In the power skirmish between luxury groups, Kering is upping its game. For the second season, Anthony Vaccarello showed his Saint Laurent collection across from the Eiffel Tower, only this time, in a vast indoor space, its imposing exoskeleton an industrial grid of metal scaffolding supports and hundreds (thousands?) of round lights that beamed into the night sky. Inside, more lights would follow the models’ walks across the expanse of the vast, wide-plank wooden floor.
The power statement was driven home at the end of the show. The invitation and follow-up e-mail promised a start time of “precisely” 8 p.m. Just as Marc Jacobs has done in New York, Saint Laurent proved it can be done. Only here, there was more to it than the philosophical notion that an 8 p.m. show should start at 8 p.m. The doorway was positioned to frame the base of the tower, and the show, timed so that guests exiting at about 8:15 would come upon its hourly, after-dark light show. It typically starts on the hour but clearly, Kering managed to delay the twinkles for 15 minutes. It was spectacular.

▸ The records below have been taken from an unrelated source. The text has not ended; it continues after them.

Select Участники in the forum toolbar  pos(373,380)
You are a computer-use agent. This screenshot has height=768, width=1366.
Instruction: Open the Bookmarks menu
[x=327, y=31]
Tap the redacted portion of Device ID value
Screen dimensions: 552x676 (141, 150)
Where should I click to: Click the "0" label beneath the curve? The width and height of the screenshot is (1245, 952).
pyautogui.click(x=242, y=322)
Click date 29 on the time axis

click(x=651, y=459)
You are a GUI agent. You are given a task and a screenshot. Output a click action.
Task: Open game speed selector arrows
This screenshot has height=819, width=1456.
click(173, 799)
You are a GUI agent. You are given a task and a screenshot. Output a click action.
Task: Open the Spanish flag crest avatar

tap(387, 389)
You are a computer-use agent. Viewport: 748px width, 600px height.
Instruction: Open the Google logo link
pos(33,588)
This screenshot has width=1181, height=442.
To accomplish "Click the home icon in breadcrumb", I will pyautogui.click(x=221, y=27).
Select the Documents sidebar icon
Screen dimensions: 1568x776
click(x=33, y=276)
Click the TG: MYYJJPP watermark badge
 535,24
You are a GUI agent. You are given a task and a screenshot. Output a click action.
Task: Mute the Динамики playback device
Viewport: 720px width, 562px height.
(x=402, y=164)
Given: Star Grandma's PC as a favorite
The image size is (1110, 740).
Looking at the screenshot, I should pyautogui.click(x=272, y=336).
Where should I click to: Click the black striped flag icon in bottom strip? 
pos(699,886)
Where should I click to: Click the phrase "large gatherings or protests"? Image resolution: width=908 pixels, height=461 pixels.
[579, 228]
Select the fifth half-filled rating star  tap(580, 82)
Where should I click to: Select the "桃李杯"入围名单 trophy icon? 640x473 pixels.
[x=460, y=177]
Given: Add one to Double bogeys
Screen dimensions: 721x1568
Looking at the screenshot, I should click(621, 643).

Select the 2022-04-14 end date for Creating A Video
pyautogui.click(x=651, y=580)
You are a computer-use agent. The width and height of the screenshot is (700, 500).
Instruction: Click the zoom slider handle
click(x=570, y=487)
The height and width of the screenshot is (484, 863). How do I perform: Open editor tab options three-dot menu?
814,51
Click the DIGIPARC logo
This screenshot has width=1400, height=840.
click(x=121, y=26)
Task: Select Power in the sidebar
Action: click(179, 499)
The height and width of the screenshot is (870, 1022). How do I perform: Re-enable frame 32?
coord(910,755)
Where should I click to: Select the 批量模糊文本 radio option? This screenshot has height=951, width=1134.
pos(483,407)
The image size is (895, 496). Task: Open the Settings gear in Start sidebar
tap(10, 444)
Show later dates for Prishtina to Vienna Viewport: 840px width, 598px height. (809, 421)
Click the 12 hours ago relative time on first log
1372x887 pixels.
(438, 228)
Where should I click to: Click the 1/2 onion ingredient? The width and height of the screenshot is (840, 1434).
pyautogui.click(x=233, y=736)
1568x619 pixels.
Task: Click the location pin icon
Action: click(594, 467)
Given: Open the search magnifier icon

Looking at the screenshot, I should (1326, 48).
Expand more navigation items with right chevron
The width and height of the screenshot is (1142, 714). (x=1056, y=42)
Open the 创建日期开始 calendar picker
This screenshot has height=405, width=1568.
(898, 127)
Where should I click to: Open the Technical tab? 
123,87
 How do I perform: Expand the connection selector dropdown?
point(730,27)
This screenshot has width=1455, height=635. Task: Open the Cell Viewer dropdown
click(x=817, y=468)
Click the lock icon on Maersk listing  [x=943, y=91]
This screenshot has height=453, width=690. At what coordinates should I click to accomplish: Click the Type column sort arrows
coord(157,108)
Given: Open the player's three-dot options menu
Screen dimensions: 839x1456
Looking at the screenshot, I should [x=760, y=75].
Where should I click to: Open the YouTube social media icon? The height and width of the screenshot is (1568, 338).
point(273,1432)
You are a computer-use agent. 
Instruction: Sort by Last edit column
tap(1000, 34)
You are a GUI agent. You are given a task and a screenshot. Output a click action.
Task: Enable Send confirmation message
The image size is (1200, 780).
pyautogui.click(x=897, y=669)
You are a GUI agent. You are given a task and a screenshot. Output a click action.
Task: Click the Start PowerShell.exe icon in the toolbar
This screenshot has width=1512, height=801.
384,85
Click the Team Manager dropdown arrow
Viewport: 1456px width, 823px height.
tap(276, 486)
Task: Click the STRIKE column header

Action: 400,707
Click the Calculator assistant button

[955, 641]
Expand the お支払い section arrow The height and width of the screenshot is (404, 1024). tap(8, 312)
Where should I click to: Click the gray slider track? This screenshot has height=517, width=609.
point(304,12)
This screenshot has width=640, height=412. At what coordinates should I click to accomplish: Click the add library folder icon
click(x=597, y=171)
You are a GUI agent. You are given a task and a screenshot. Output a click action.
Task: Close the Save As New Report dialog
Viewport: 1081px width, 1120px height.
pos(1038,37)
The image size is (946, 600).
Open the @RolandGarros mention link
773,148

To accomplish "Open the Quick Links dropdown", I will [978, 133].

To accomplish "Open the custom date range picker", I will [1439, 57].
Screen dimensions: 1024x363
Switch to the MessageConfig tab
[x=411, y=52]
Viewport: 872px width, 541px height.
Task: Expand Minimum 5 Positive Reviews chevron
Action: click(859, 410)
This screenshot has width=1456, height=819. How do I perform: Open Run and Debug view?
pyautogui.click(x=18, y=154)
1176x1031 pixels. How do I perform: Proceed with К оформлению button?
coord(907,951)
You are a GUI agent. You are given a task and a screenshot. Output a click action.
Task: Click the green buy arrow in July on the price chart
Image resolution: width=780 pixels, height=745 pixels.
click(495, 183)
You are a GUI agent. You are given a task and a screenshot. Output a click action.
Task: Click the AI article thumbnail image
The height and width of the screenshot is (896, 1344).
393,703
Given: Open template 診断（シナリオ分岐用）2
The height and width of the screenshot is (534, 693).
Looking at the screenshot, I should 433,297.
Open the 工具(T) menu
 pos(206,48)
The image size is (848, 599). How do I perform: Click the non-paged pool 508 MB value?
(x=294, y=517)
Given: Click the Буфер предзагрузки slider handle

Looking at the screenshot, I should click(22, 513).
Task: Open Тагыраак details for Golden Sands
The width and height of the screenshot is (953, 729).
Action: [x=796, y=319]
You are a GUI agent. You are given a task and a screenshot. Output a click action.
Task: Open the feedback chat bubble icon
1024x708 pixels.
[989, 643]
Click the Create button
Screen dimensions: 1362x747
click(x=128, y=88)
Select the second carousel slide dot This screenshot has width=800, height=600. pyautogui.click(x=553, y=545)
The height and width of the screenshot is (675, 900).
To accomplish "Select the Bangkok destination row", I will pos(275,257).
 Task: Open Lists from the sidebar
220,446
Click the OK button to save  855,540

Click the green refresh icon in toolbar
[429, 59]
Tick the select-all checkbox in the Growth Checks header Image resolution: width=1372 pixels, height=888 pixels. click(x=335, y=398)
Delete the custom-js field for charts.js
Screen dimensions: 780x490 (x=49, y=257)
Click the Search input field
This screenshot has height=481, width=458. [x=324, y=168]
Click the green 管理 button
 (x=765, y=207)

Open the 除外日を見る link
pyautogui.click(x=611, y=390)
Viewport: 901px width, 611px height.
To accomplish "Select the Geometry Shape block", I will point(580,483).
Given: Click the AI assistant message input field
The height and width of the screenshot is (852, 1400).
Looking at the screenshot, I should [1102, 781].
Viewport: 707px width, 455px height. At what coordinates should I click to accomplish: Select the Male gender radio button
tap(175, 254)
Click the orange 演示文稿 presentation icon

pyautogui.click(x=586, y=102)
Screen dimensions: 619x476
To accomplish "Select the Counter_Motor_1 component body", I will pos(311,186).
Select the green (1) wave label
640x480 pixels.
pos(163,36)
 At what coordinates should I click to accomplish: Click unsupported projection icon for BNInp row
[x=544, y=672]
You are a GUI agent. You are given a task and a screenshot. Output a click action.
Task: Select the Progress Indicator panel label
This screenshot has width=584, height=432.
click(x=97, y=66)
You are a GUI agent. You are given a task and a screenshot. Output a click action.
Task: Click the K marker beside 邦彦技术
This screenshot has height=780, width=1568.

More spectacular than the clothes? Well, yes. But the Eiffel Tower glittering up-close and on command is a hard match with clothes. Still, Vaccarello turned out a strong collection and a smart one, too, filled with what a notable predecessor, Tom Ford, would call “potent pieces.” Backstage after the show, Vaccarello said he was inspired by “the Russian collection of Monsieur Saint Laurent, but with more of a Parisian direction.” He name-checked Loulou and Betty [de la Falaise] and [Catroux], and theme-checked bohemian, street and tailoring.
In merch terms, that translated to an all-black women’s lineup featuring versatile leathers, romantic blouses and high-function decorative flourish, including a tassel-trimmed sequined jacket and a crystal-embroidered, Prince of Wales smoking. How to disguise the inherent practicality of such? By pairing the wardrobe-building pieces with black leather hooker shorts. “For me, short is the best way to describe modernity,” Vaccarello said. “It’s the best way to walk…the legs are not something you have to hide.” But just in case, he showed terrific stovepipe cropped jeans, and you can bet the commercial collection offers additional options.
Save for a couple of great-looking suits, Vaccarello’s men also got the items treatment. It started with a lean silhouette, whatever volume there was coming in a range of outerwear, from parkas and bomber jackets to a dramatic-glam Dracula cape, tossed on over a sweater and trousers.
After the guys, it was back to women’s and evening, including a group of would-be simple black gowns flaunting inventive necklines that bordered on silly. Vaccarello’s finale featured a lineup of short, big-shouldered metallic floral dresses of that Eighties-screaming genre that’s like the musical “Cats.” You love it or you really don’t.
Then the exit, and the twinkling majesty of Gustave Eiffel’s masterpiece, that of a genre you either love or you’re crazy.